(Beginning of PAGE EXTRACT)

In use, actuation of the actuation mechanism 33 may cause the retractable sensor cable 60 to retract proximally through the lumen 45 of the delivery needle 40, into the handle 30 and through the lumen 36 of the handle 30. The retractable sensor cable 60 may then automatically wind around the spool 63 in the retracted position 80. Upon retraction of the retractable sensor cable 60 and the sensor 65, the fluid delivery device 15 (e.g., the syringe 20) may be configured to deliver a fluid through the lumen 45 of the delivery needle 40.

FIG. 6B illustrates an enlarged view of a portion of the actuation mechanism 33 as in FIG. 6A, taken at circle 6B. As shown in FIG. 6B, the second latch 39b engages with the second lip 88b of the opening 77. The second latch 39b locks the actuation mechanism 33 in the depressed position thereby allowing the spool 63 to rotate.

While it is illustrated that the actuation mechanism 33 is a button that may be depressed or released, it may be contemplated that the actuation mechanism 33 may include a turn crank in which the spool 63 may be manually rotated, thereby winding the retractable sensor cable 60 around the spool 63.

In another embodiment, instead of a delivery needle (e.g., delivery needle 40), the handle 30 including the spool 63 may be used in a rigid or a flexible endoscope or a catheter.

In another embodiment, a rotary union or a slip ring electrical connector may be used to allow the sensor (e.g., sensor 65) to stay connected while the spool (e.g., spool 63) rotates, and/or a region of cable that is wound counter to the spool 63 and thus unwinds when the sensor is retracted to stay attached to the electrical component (e.g., electrical component 38). This may allow a user to reuse the sensor by pulling the sensor back out of the handle (e.g., handle 30). In some cases, when another type of energy source, the energy may be reversed to wind and unwind the retractable sensor cable (e.g., retractable sensor cable 60).

(End of PAGE EXTRACT)

## AIM OF THE EXERCISE
Quote the passage on the retractable sensor cable between "FIG. 6B illustrates" and "63 to rotate.", inclusive. The records that follow come from a separate source unrelated to the passage on the retractable sensor cable.

(Beginning of DATA EXTRACTS)

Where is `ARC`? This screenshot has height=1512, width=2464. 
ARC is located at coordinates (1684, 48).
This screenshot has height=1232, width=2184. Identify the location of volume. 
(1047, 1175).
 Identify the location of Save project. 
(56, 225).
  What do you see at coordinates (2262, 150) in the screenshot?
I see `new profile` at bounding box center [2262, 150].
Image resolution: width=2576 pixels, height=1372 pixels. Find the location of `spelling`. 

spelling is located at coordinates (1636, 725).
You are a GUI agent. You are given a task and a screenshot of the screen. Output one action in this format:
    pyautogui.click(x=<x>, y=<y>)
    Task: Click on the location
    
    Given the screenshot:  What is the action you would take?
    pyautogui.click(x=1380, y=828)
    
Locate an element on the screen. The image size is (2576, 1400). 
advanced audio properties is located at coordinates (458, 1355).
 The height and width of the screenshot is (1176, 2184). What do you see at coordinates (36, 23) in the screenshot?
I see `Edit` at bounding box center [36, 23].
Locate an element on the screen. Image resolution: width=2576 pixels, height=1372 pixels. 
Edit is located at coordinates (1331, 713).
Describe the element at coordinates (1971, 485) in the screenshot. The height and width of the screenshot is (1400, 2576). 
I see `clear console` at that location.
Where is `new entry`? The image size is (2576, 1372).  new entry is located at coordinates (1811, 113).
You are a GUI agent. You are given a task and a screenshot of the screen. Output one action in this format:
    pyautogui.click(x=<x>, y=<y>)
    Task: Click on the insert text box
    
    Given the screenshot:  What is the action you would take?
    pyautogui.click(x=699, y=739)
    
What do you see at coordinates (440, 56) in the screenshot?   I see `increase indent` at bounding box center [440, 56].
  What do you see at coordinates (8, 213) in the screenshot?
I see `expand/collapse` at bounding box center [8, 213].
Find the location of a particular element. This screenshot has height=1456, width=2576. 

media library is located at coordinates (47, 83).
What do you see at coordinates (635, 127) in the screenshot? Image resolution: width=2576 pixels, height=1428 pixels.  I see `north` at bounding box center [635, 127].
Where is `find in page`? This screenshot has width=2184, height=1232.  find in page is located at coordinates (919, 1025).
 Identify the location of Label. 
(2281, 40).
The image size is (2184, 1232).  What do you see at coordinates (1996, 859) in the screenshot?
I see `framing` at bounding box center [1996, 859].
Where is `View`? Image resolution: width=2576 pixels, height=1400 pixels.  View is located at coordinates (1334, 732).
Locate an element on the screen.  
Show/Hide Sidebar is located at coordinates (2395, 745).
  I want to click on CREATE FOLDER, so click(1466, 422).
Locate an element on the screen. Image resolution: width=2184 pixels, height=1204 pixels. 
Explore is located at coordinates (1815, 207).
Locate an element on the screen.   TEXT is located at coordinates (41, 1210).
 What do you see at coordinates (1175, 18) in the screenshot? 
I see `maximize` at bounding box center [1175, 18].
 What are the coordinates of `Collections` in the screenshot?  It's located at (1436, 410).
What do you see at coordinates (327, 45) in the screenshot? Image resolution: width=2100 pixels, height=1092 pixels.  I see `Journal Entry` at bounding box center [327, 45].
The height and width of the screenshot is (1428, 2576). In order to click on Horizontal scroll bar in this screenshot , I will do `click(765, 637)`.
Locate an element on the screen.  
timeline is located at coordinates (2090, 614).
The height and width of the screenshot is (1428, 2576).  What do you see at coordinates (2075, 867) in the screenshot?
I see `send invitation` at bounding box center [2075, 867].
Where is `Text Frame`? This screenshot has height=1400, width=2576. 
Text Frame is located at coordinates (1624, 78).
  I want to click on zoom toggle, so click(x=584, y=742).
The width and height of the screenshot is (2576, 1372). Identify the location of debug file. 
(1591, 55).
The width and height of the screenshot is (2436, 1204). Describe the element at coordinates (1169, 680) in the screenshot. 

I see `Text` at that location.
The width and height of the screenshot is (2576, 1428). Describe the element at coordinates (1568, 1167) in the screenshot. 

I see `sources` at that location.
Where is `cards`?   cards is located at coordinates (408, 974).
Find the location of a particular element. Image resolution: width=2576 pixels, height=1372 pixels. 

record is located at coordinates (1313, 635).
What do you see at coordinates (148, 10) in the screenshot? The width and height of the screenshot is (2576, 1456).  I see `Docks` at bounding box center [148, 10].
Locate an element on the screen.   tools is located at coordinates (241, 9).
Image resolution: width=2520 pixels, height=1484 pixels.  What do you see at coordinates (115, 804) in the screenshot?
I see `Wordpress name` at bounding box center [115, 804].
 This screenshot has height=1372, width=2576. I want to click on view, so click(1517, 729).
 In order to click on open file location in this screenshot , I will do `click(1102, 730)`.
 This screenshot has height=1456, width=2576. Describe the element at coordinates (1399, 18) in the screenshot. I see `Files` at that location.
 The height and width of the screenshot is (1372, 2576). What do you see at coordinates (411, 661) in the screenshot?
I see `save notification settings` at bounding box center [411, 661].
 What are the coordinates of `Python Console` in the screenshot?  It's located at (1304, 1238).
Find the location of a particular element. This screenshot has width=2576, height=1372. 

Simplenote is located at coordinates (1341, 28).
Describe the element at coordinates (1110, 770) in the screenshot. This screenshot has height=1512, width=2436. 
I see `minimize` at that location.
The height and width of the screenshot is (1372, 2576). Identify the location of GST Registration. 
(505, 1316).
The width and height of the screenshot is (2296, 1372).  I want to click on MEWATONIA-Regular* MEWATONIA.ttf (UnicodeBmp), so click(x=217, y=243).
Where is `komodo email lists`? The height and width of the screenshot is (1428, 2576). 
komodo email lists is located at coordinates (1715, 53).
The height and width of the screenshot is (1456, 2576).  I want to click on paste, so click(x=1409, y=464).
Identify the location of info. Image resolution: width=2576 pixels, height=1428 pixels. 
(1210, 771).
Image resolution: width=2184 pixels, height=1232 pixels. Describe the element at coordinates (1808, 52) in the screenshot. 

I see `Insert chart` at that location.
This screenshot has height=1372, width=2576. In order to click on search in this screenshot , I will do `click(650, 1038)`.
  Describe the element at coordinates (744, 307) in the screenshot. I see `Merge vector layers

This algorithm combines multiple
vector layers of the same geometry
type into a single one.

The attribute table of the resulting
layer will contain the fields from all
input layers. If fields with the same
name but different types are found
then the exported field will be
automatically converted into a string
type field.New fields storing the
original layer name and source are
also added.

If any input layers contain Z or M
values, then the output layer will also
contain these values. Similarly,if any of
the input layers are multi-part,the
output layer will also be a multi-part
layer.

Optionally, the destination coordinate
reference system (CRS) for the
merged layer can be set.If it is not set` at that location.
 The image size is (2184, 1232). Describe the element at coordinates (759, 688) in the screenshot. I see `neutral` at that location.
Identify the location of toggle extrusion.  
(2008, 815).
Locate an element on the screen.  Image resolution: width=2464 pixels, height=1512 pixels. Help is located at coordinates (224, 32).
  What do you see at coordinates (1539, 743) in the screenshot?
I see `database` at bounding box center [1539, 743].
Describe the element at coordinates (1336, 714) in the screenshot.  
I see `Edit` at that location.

(End of DATA EXTRACTS)

## ANSWER SPACE
FIG. 6B illustrates an enlarged view of a portion of the actuation mechanism 33 as in FIG. 6A, taken at circle 6B. As shown in FIG. 6B, the second latch 39b engages with the second lip 88b of the opening 77. The second latch 39b locks the actuation mechanism 33 in the depressed position thereby allowing the spool 63 to rotate.